● **Work request**
Answer these questions from the post below on oseltamivir resistance:
1. How many state public health laboratories perform antiviral resistance testing and report their results to CDC?
2. Where was the traveler from whose virus was the first evolutionarily fit pandemic H1N1 identified in Hong Kong?
3. How many cases in total have been made public?

Sat, 12th September, 2009 - Posted by
Three state public health laboratories perform antiviral resistance testing and report their results to CDC. An additional two oseltamivir resistant 2009 influenza A (H1N1) viruses have been identified by these laboratories, bringing the total number to nine.
The above comments from the latest CDC update (week 34) describe two more cases of oseltamivir resistance in states that do their own antiviral resistance (CA, NY, WI). WI’s week 34 report had no resistance in swine H1N1 and NY has not updated its site since the end of seasonal flu reporting in April, so it is likely that the two new cases are from California. California has already reported resistance in an H1N1 hospitalized case in northern California, and the CDC has not identified a Tamiflu linkage, raising concerns that the H1N1 in this case is evolutionarily fit. Moreover, the first evolutionarily fit pandemic H1N1 identified in Hong Kong was from a traveler from San Francisco, increasing concerns that evolutionarily fit H1N1 with H274Y is circulating in northern California. The latest two cases are also likely form California, and although the week 34 report indicated these new cases had a Tamiflu linkage, the relationship between the collection date of the H274Y positive samples and the start of Tamiflu treatment remains unclear.
These nine cases in the US are in addition to three cases in Japan, three in Hong Kong and at least one each from Denmark, Canada, Thailand, China, and Singapore. Thus, 20 cases have been made public, including at least two were evolutionarily fit.

● **Provided material**
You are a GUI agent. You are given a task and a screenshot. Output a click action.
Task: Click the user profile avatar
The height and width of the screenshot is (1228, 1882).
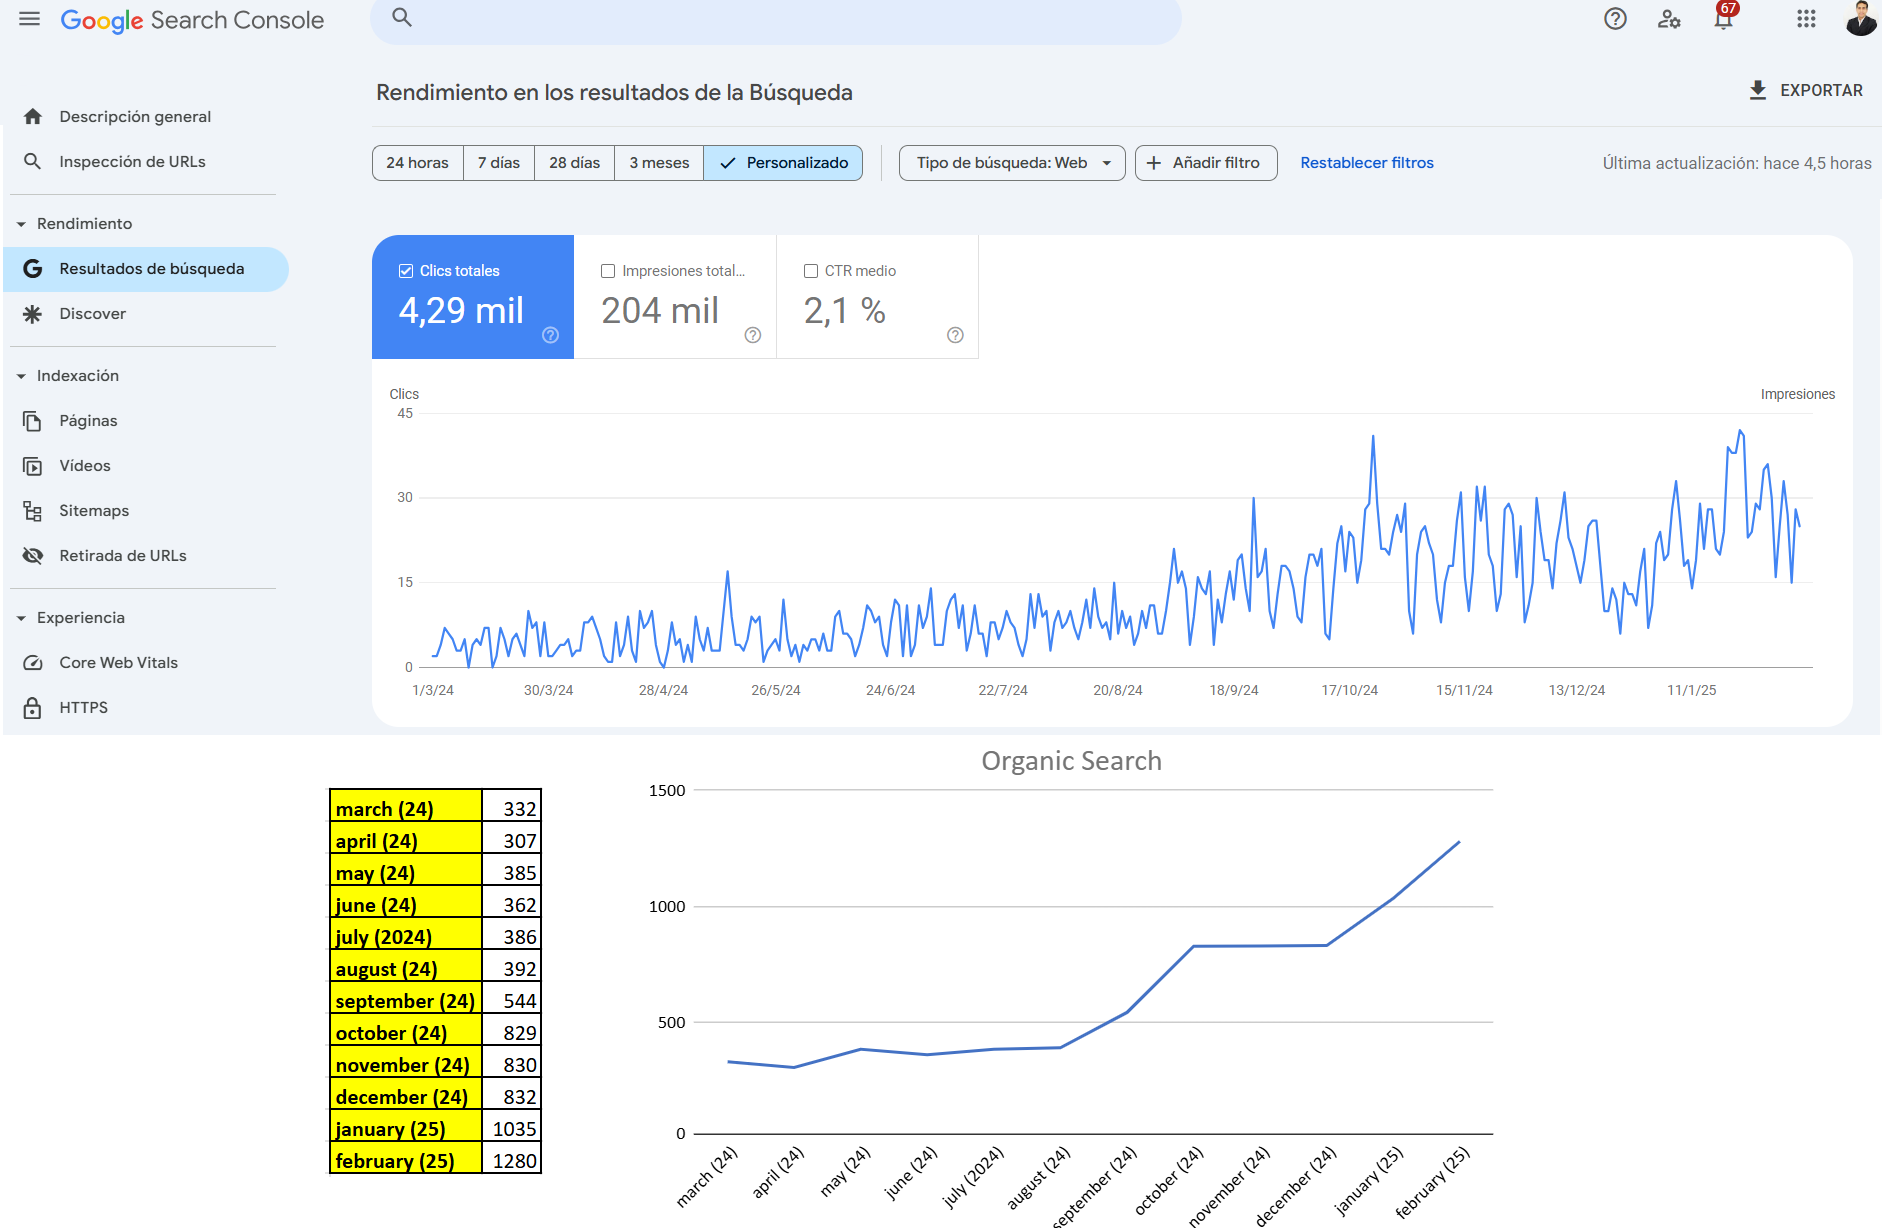[x=1860, y=19]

● **Exercise solution**
1. Three
2. San Francisco
3. 20